**Fragment tekstu**.
Re: Czy/kiedy rowery miejskie w Gdańsku...
@zekker
"...CRM, ale system wypożyczalni wydaje im się znacznie bardziej skomplikowany"
a sklepy robiłeś? wiemy czym się różni sklep od wypożyczalni, ale w obu skrypty będą bardzo...
rozwiń
@zekker
"...CRM, ale system wypożyczalni wydaje im się znacznie bardziej skomplikowany"
a sklepy robiłeś? wiemy czym się różni sklep od wypożyczalni, ale w obu skrypty będą bardzo podobne...
setki sklepów działają nawet na DARMOWYCH skryptach, bo ludzie oszczędzają - i wszystko działa ;)
to nie jest trudne, szczególnie jak coś podobnego kiedyś się robiło...
najtrudniejsza rzecz tutaj - jak wspomniałeś - to komunikacja między rowerem a systemem, ale zakłądając, że rowery będą miały 100% czasu dostęp do internetu przez sieci GSM problem znika...
"wysoką niezawodność i dostępność" -nie wiem co powiedzieć...

**Fragment zbioru danych**.
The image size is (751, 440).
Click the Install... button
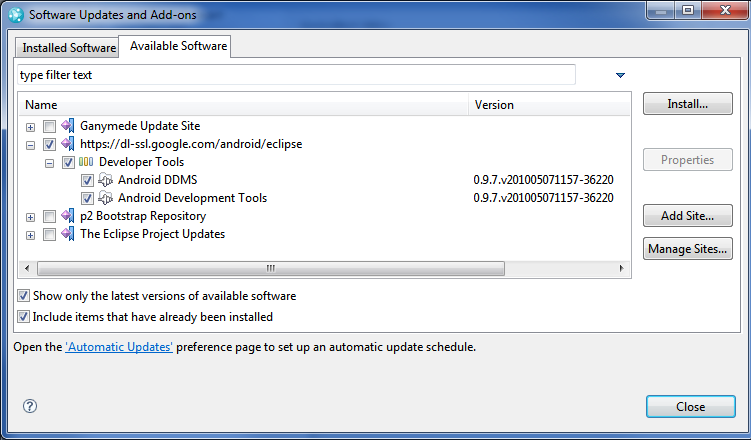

**Zadanie do wykonania**. Zacytuj bez zmian fragment wpisu o rowerach miejskich w Gdańsku od słów „setki sklepów działają” aż do słów „wiem co powiedzieć...” włącznie.

**Poprawna odpowiedź**.
setki sklepów działają nawet na DARMOWYCH skryptach, bo ludzie oszczędzają - i wszystko działa ;)
to nie jest trudne, szczególnie jak coś podobnego kiedyś się robiło...
najtrudniejsza rzecz tutaj - jak wspomniałeś - to komunikacja między rowerem a systemem, ale zakłądając, że rowery będą miały 100% czasu dostęp do internetu przez sieci GSM problem znika...
"wysoką niezawodność i dostępność" -nie wiem co powiedzieć...